地球全体での人口の爆発的増加・資源枯渇などに対する解の一つとして注目されたが、冷戦構造が終結し各国の宇宙開発投資が抑制されていること、特に先進国においては出生率低下傾向が続いていることなどから、今のところ現実のプロジェクトとして具体化してはいない。また、仮に百万人収容できるスペースコロニーを建造できたとしても、世界の人口は一年に8000万人前後増加しているため、一年に80基ものスペースコロニーを建造してやっと人口増加分を吸収できる計算である。さらに、建築材料は月や小惑星から持ってくるとしても、居住する人間は地球から衛星軌道まで運ばねばならない。人数と費用を考慮すると軌道エレベータのような新規の輸送手段が必要である可能性もある。以上のような理由より、費用対効果の面から考えると、人口爆発の解決策として有効であると単純には言えない。

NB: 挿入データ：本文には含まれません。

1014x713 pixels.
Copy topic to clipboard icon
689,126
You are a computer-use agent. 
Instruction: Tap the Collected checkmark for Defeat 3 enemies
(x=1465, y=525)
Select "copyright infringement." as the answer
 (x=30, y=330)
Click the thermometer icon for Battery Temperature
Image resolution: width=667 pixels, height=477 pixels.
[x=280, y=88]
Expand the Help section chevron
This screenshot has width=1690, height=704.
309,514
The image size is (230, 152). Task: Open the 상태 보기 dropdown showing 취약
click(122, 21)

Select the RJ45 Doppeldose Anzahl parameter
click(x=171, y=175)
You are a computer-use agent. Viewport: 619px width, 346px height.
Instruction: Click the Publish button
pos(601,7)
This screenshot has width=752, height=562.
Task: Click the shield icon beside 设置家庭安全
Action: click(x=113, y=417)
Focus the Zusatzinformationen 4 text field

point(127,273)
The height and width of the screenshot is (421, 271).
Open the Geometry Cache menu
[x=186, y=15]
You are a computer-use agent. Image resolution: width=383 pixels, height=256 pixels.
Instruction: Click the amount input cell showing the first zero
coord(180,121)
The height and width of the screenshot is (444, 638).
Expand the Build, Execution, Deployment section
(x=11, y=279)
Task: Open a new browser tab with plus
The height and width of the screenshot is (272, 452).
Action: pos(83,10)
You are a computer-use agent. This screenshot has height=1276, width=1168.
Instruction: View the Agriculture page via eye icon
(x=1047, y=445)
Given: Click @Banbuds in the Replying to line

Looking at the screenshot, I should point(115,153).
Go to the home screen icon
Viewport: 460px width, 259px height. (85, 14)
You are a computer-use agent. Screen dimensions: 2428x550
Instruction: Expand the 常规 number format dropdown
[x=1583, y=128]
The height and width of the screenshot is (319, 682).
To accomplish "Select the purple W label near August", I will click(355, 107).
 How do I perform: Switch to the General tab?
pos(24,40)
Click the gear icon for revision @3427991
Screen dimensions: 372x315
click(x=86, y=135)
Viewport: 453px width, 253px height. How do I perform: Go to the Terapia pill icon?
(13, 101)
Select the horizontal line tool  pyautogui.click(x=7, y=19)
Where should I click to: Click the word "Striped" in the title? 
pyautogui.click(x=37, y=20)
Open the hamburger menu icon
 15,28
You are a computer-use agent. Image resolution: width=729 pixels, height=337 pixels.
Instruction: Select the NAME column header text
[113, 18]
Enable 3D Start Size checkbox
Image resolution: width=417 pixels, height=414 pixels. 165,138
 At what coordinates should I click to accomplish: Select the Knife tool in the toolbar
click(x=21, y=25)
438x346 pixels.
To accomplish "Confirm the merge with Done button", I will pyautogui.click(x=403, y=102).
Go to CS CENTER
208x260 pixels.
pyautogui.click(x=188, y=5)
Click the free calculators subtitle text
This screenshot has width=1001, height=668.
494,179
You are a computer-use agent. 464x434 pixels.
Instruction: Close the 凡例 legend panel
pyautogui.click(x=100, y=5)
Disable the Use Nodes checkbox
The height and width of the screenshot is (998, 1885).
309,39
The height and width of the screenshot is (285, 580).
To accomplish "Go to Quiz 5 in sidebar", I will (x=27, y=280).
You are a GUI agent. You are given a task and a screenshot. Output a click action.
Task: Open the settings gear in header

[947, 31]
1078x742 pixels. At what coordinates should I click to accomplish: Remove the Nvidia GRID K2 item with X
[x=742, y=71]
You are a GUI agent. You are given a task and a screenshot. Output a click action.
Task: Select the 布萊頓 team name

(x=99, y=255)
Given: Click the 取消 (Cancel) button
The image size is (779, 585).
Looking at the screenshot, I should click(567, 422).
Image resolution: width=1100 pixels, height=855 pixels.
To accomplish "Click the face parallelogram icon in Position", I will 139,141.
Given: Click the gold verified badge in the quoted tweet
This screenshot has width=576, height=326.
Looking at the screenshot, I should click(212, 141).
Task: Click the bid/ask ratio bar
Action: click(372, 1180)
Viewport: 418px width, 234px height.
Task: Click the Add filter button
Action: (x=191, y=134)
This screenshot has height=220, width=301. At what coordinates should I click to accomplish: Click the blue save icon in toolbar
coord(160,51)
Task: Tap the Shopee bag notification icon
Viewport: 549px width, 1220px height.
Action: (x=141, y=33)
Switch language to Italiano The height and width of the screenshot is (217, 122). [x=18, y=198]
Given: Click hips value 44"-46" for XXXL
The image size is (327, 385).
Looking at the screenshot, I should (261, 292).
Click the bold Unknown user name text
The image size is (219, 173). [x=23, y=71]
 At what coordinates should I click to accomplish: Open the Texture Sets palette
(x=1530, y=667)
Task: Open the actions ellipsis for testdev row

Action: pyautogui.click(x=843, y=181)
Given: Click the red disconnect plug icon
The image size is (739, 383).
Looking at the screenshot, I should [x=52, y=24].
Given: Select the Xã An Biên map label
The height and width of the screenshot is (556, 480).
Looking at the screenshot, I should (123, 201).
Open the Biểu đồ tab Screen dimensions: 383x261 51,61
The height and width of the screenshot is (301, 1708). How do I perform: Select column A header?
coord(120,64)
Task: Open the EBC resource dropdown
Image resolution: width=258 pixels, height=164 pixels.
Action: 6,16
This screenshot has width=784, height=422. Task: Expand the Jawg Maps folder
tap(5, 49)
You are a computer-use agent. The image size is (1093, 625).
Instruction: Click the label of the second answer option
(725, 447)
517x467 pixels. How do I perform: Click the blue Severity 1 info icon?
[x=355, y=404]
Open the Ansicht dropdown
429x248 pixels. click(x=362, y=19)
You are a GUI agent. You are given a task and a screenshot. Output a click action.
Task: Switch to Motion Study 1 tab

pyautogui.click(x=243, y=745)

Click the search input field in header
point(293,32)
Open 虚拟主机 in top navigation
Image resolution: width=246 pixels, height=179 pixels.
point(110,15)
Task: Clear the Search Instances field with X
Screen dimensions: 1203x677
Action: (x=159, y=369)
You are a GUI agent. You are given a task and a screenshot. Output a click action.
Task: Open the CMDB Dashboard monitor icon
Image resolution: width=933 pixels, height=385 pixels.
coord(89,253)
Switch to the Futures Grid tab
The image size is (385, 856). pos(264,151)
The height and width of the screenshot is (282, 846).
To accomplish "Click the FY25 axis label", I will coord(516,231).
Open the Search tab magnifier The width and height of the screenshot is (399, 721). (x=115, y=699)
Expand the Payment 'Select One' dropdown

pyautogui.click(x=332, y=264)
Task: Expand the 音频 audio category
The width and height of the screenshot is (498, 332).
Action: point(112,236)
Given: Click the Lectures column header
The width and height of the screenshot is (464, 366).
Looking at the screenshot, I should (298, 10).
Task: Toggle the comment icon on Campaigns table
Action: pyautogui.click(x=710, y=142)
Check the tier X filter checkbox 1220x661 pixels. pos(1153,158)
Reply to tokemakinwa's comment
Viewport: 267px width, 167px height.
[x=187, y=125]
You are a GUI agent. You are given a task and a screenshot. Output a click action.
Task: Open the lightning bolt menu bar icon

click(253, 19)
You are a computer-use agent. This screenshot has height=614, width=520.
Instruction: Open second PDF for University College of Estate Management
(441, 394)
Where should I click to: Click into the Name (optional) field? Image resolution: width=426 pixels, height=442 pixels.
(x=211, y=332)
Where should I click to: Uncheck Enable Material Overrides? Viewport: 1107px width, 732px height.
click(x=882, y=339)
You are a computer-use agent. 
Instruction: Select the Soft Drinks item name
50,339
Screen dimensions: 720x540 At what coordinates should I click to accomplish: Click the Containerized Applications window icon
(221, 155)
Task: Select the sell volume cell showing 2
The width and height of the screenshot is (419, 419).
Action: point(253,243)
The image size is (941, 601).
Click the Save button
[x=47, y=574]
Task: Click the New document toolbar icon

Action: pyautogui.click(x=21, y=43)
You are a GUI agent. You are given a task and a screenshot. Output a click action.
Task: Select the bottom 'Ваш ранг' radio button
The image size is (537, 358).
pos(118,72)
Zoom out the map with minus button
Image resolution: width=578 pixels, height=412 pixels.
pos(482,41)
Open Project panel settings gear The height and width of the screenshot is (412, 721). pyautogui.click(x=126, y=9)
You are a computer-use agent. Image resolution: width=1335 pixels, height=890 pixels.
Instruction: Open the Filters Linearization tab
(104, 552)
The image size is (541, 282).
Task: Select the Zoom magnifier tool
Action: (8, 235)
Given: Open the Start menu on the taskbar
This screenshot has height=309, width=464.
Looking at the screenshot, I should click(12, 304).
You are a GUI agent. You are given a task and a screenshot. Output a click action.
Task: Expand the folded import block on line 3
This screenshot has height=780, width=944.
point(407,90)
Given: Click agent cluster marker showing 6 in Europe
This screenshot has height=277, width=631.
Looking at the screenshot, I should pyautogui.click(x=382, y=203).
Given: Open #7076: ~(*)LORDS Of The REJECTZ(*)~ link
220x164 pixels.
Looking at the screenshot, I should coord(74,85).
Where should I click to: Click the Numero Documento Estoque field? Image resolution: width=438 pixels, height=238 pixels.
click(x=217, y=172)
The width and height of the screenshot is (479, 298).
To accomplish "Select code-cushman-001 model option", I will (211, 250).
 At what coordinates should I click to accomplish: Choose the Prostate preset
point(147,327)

http://ja.wikipedia.org/wiki/%E3%82%B9%E3%83%9A%E3%83%BC%E3%82%B9%E3%82%B3%E3%83%AD%E3%83%8B%E3%83%BC

 上記の通り,宇宙コロニーとかを建造するゼニもそうですが,どうやって人達を地球から宇宙の軌道まで運ぶのかと(現在のスペースシャトルでは1回の打ち上げでせいぜい数名ほど)。軌道エレベータでも開発しない限り無理です。また,宇宙に棲みたがる人々 - シートン俗物記で指摘されているような問題点もあるし,http://detail.chiebukuro.yahoo.co.jp/qa/question_detail/q1025302550のように,地球上の砂漠などを改良して人が住めるようにしたほうがずっとコストが低くてすむという問題もあるわけで,宇宙コロニーの実現はかなり難しいといわざるを得ない。
 「宇宙島の楽しい宇宙生活」の章の最終ページで,博士は「宇宙開発はめざましいスピードで進みはじめた。」「地球上の人々が力を合わせれば、(宇宙コロニーなどは)実現することばかりなんだよ」と言っているのですが,いま読み返すとこの希望に満ちた言葉がかなり空しく感じます。子供のころ宇宙生活や宇宙コロニーについて抱いていたバラ色の希望が,灰色の現実に変わったような感触を,いま読み直して感じています。

ツッコミどころ

下品な話題(セクハラ…)

 本書には大きな破綻とかはないのですが,一部ツッコミどころがあります。それは,前述の「宇宙船の中の変わった生活」の章で,宇宙船内でのおならの話題に触れている時の博士の質問。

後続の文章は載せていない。